▸ **About this exercise**: Every line with "field" in it should be copied from the data.

▸ **Available data**:
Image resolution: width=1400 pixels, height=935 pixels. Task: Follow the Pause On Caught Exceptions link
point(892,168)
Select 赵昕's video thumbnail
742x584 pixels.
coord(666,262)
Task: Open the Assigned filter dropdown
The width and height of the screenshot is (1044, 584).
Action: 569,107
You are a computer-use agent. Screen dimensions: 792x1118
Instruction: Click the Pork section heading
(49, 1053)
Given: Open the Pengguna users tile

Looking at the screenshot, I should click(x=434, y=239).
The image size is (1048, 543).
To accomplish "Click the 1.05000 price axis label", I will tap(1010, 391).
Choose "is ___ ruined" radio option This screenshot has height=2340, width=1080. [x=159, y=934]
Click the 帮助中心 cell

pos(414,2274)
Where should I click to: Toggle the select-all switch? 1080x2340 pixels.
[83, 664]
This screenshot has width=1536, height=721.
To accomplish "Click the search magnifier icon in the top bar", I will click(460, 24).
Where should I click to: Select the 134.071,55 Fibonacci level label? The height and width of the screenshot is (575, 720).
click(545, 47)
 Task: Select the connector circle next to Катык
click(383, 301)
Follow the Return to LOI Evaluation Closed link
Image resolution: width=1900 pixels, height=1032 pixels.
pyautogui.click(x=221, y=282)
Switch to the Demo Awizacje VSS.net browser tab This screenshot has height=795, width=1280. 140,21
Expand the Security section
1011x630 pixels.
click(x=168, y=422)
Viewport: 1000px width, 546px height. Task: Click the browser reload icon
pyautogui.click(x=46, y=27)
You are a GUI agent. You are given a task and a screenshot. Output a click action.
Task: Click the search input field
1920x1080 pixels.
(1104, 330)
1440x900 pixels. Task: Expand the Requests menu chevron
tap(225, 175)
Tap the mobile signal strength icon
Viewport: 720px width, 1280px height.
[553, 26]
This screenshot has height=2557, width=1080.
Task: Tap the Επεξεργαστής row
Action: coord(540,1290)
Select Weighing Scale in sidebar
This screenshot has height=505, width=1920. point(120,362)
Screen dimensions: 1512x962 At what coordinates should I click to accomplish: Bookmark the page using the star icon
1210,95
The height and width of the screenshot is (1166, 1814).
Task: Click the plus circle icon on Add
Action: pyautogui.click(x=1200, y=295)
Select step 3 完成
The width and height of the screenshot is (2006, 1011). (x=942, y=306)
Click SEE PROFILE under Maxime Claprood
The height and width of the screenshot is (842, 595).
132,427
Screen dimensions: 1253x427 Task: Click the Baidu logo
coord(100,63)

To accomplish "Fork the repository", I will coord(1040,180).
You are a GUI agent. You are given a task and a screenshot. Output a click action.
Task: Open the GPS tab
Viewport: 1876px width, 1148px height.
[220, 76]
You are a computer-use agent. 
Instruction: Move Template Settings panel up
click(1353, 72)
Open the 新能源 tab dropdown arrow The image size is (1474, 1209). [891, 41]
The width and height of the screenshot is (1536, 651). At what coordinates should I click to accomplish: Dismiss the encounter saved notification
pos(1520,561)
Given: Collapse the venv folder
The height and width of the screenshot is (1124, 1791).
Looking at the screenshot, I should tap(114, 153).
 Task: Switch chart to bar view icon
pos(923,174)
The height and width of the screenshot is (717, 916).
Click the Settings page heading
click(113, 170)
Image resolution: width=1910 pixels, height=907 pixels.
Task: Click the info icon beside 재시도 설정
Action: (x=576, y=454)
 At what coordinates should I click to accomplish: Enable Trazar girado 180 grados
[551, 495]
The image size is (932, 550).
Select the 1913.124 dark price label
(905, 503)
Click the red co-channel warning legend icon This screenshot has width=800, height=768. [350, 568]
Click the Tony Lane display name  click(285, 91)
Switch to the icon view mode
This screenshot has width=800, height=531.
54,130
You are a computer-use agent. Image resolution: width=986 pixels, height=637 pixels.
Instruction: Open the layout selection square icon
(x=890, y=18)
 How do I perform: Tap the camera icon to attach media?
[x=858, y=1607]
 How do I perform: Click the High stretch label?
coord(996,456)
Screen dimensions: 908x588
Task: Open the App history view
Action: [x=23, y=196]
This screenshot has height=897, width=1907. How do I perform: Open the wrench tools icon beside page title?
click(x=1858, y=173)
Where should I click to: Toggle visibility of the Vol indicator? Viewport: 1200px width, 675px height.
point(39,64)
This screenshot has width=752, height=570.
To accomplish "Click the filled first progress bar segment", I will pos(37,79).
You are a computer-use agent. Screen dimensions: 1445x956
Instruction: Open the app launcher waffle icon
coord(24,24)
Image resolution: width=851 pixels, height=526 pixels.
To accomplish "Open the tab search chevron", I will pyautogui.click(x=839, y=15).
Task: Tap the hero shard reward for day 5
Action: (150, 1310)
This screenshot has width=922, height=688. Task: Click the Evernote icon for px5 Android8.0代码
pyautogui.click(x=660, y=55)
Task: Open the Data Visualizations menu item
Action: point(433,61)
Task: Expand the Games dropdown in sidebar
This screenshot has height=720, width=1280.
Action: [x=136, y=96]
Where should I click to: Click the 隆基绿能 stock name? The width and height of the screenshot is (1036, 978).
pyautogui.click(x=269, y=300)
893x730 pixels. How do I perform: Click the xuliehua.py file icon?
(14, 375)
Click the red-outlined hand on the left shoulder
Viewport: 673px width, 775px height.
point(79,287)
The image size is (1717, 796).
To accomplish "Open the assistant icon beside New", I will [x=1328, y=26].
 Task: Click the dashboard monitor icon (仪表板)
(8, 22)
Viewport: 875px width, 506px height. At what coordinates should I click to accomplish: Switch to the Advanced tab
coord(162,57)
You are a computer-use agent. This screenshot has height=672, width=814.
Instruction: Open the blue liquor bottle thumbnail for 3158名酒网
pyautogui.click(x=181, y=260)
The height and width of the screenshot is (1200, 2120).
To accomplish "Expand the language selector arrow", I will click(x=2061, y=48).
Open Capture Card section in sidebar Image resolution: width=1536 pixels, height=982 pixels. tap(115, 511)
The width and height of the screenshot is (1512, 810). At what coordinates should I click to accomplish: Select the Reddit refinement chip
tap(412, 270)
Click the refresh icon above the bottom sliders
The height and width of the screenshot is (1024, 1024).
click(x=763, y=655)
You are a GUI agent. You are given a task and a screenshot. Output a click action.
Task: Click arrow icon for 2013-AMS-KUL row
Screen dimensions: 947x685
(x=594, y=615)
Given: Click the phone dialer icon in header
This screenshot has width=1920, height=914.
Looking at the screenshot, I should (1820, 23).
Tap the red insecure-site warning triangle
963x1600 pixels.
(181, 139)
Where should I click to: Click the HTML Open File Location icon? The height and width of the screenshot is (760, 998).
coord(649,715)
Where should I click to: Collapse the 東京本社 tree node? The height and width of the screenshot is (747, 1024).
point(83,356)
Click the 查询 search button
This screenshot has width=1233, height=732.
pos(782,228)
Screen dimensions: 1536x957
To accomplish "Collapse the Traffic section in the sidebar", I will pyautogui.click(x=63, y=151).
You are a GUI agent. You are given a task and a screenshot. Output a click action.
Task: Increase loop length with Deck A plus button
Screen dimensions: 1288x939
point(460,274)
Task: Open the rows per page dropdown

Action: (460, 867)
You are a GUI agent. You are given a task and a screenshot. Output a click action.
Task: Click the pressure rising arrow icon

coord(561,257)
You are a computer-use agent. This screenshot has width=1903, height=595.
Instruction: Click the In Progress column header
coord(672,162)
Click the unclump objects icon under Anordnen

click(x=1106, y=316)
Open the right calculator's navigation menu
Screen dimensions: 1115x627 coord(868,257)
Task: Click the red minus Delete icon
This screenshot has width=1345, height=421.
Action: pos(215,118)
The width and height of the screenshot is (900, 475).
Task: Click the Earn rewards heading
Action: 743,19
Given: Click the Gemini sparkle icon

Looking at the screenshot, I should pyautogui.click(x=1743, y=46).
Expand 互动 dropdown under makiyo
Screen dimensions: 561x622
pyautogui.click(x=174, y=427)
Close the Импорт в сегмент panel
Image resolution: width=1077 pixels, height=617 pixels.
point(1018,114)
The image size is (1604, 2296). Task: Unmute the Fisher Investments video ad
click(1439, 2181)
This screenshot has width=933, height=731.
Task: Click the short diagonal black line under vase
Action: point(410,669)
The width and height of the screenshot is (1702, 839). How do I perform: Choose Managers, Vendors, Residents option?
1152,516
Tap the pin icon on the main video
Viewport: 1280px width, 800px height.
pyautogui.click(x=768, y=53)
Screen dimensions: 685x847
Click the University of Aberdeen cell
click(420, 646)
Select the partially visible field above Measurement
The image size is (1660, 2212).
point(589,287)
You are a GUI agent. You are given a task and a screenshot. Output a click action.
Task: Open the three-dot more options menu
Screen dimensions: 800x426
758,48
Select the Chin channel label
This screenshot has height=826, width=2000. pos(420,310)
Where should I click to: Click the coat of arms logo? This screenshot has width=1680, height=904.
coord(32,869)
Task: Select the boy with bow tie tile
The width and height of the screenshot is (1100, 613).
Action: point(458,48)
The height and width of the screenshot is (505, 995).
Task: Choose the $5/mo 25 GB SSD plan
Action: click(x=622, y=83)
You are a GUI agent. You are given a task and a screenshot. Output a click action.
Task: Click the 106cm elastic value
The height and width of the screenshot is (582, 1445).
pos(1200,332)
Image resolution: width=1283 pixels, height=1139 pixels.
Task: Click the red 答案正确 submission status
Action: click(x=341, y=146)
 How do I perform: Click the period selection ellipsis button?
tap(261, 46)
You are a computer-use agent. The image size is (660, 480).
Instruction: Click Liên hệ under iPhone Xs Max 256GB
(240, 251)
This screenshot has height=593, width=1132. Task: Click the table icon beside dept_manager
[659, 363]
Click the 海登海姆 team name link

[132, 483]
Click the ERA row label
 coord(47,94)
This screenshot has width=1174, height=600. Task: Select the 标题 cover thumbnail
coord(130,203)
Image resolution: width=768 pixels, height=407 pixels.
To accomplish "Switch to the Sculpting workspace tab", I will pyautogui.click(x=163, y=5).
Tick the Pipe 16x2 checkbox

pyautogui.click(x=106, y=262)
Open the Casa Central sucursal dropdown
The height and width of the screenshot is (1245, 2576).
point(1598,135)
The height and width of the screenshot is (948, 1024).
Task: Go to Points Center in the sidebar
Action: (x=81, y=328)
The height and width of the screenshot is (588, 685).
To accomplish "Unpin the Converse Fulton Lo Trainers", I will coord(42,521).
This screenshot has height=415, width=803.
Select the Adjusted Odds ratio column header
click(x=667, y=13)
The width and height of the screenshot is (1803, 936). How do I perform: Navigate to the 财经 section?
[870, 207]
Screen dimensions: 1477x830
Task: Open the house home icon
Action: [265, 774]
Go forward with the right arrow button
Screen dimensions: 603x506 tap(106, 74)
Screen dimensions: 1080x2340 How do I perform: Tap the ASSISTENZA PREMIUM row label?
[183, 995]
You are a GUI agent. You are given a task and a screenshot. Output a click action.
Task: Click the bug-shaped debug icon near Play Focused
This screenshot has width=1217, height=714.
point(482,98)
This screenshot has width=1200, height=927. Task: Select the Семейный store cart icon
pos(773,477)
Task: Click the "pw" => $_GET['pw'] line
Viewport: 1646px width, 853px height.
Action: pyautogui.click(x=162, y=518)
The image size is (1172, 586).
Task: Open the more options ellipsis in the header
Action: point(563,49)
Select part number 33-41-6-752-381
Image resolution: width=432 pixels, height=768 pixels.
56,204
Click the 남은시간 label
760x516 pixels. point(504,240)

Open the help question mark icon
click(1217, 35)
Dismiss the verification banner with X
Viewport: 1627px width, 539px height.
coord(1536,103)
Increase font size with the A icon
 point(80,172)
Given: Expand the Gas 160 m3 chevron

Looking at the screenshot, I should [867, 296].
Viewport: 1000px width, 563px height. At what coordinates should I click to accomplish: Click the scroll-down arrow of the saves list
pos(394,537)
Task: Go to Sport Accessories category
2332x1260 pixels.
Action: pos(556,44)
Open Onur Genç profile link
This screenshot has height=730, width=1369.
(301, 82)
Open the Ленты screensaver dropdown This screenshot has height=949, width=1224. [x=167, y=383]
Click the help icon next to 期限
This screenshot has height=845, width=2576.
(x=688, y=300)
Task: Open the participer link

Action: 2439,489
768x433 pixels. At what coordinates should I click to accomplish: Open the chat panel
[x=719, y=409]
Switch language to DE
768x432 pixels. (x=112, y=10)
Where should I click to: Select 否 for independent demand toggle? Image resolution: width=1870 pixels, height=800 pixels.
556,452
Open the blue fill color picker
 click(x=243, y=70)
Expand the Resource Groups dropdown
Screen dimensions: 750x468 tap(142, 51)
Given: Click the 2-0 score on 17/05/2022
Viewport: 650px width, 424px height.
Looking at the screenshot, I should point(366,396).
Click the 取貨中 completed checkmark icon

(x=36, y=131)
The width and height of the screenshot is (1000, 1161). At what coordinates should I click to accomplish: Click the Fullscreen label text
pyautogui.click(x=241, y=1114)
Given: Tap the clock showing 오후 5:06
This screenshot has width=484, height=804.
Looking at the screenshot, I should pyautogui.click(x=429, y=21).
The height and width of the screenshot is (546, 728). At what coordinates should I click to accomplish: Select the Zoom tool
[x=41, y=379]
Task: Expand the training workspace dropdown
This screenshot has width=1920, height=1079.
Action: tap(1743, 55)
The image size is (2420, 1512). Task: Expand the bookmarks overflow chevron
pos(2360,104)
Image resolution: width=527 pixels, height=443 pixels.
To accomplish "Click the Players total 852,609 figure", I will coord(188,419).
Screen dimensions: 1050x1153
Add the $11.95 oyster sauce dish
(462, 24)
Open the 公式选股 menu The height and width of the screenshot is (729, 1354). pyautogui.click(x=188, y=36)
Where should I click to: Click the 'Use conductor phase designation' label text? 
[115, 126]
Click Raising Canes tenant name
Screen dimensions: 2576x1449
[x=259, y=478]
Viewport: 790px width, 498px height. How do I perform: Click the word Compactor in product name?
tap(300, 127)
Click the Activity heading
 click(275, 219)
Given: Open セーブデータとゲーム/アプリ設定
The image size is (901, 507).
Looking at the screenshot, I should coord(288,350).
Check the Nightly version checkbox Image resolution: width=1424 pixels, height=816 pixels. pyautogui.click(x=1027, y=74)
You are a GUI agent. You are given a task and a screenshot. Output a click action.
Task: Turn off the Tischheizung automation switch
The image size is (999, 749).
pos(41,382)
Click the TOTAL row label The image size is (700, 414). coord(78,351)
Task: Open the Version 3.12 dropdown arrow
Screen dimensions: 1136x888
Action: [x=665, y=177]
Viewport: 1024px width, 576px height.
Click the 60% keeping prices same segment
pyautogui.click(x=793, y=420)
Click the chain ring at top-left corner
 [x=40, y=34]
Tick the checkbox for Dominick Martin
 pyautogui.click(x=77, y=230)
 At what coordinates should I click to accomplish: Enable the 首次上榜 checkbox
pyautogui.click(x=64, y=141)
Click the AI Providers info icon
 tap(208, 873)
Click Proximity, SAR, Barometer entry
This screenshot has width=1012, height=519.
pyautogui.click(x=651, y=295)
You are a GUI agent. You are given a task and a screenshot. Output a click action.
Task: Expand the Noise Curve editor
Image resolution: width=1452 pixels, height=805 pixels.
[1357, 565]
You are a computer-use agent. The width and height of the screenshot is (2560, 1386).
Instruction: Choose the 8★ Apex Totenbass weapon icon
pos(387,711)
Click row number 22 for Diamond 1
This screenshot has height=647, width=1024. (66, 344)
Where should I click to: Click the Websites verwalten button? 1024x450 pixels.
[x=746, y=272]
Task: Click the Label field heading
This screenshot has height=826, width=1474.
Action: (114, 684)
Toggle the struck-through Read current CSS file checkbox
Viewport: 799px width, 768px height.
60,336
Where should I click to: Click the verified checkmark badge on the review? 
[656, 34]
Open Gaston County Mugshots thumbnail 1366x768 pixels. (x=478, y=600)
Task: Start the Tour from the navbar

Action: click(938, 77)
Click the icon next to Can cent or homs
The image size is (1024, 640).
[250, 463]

▸ **Output of the task**:
Task: Click the search input field
Select the partially visible field above Measurement
Task: Click the Label field heading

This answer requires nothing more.